**EXTRAIT SOURCE**
Afin de trouver l’inspiration, où aller ? Là se trouvent réunis en ce moment deux chefs-d’œuvre : le Retable d’Issenheim de Mathias Grunewald et aussi la Vierge au buisson de roses de Martin Schongauer. Robert Gall, grand admirateur et connaisseur de Grunewald, conduit son ami devant le retable. Durant des heures ils admirent, discutent, commentent. Ils sont fascinés par la force qui se dégage des panneaux de Maître Mathias contrastant avec la sérénité de la vierge du Beau Martin. Que la contemplation de ces deux œuvres ait influencé Otto Dix, est incontestable. C’est là qu’il a trouvé son inspiration.

**À FAIRE**
• a. D'après l'extrait, quelle œuvre de Martin Schongauer se trouve réunie avec le Retable d'Issenheim ?
• b. Recopiez le passage de l'extrait qui commence par « Afin de trouver » et se termine par « trouvé son inspiration. ».

**ENTRÉES FOURNIES**
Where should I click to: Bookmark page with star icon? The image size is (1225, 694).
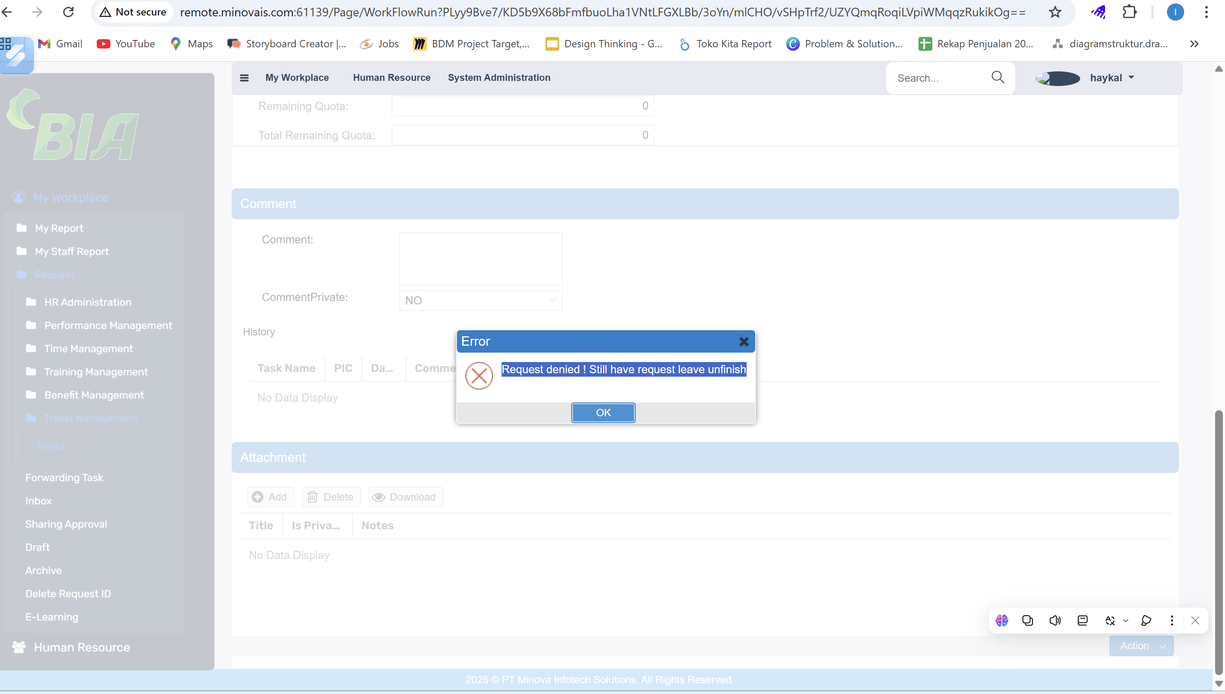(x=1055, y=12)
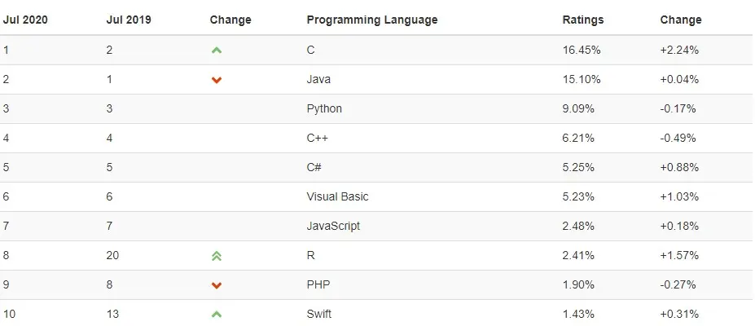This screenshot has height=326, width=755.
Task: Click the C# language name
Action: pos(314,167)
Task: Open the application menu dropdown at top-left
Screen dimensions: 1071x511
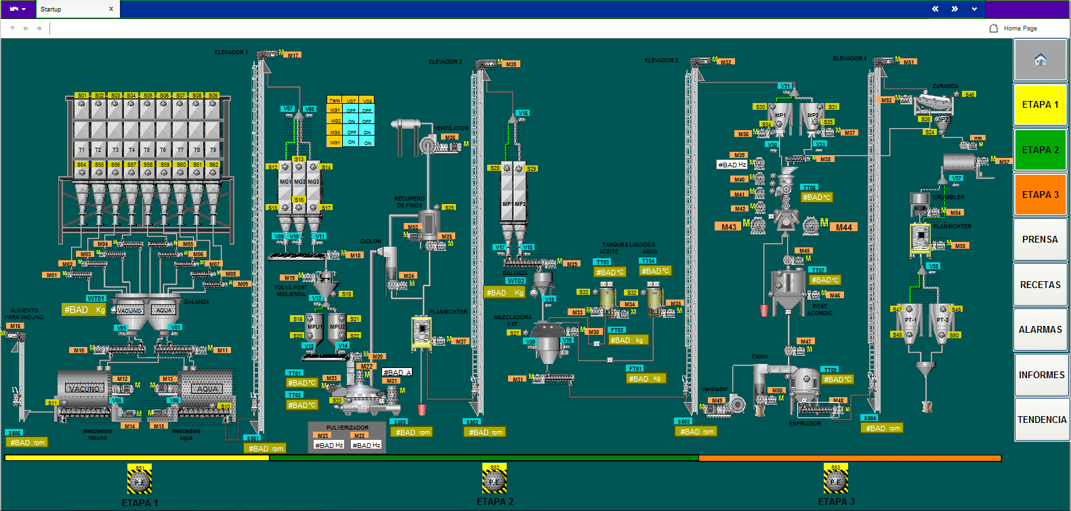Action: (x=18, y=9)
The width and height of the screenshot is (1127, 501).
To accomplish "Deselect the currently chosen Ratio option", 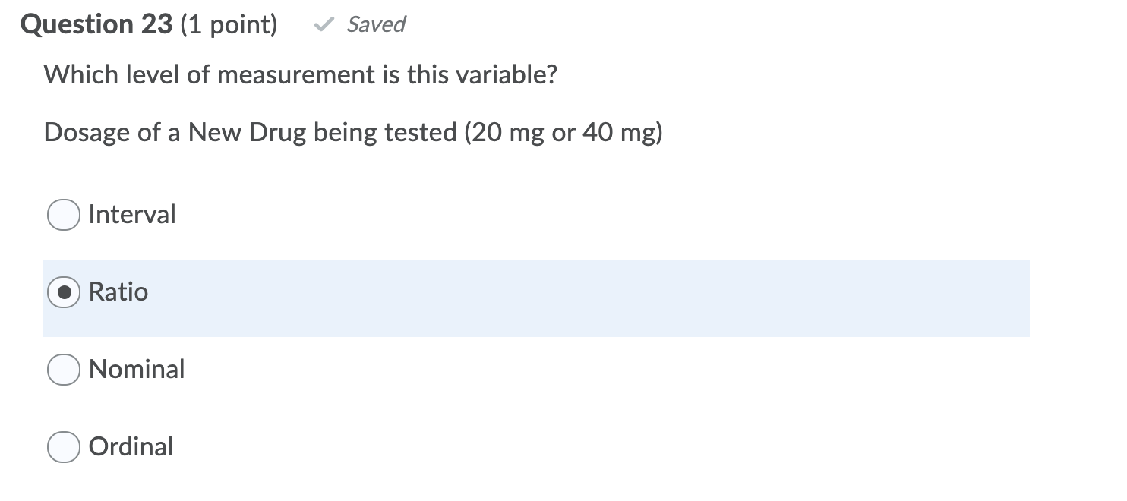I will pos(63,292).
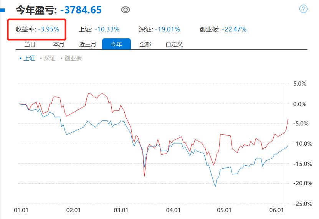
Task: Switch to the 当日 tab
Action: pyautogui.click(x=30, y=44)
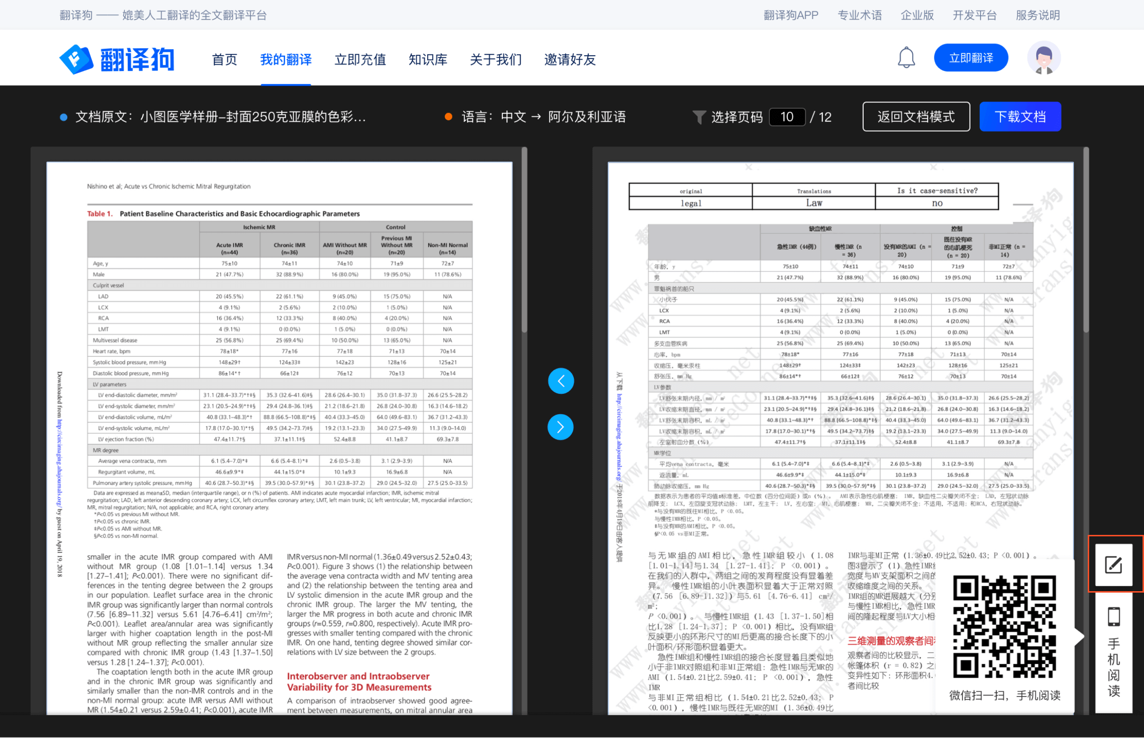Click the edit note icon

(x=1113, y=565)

**RÉPONSES PAR TÂCHE**
• a. La Vierge au buisson de roses.

• b.
Afin de trouver l’inspiration, où aller ? Là se trouvent réunis en ce moment deux chefs-d’œuvre : le Retable d’Issenheim de Mathias Grunewald et aussi la Vierge au buisson de roses de Martin Schongauer. Robert Gall, grand admirateur et connaisseur de Grunewald, conduit son ami devant le retable. Durant des heures ils admirent, discutent, commentent. Ils sont fascinés par la force qui se dégage des panneaux de Maître Mathias contrastant avec la sérénité de la vierge du Beau Martin. Que la contemplation de ces deux œuvres ait influencé Otto Dix, est incontestable. C’est là qu’il a trouvé son inspiration.